── Records shown ──
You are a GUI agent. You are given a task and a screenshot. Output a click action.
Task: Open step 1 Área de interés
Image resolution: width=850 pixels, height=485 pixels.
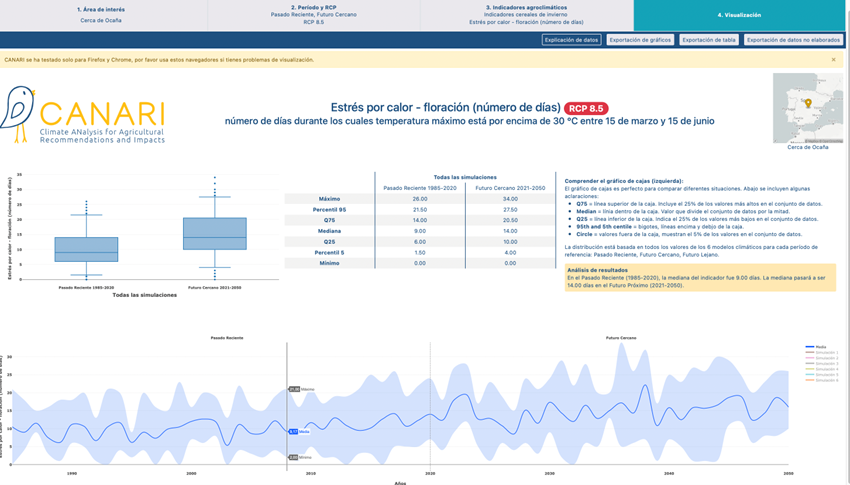click(x=101, y=15)
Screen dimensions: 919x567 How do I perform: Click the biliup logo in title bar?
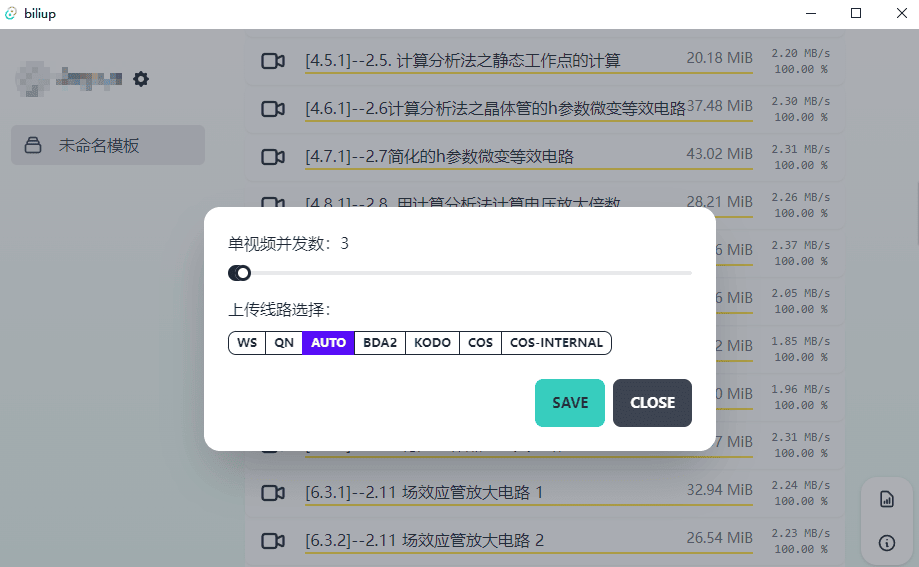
───
#### [Exercise description]
Repeat the records above exactly, leaving out the pictures.

#### [Your response]
You are a GUI agent. You are given a task and a screenshot. Output a click action.
Task: Open step 1 Área de interés
Image resolution: width=850 pixels, height=485 pixels.
click(x=101, y=15)
Screen dimensions: 919x567 How do I perform: Click the biliup logo in title bar?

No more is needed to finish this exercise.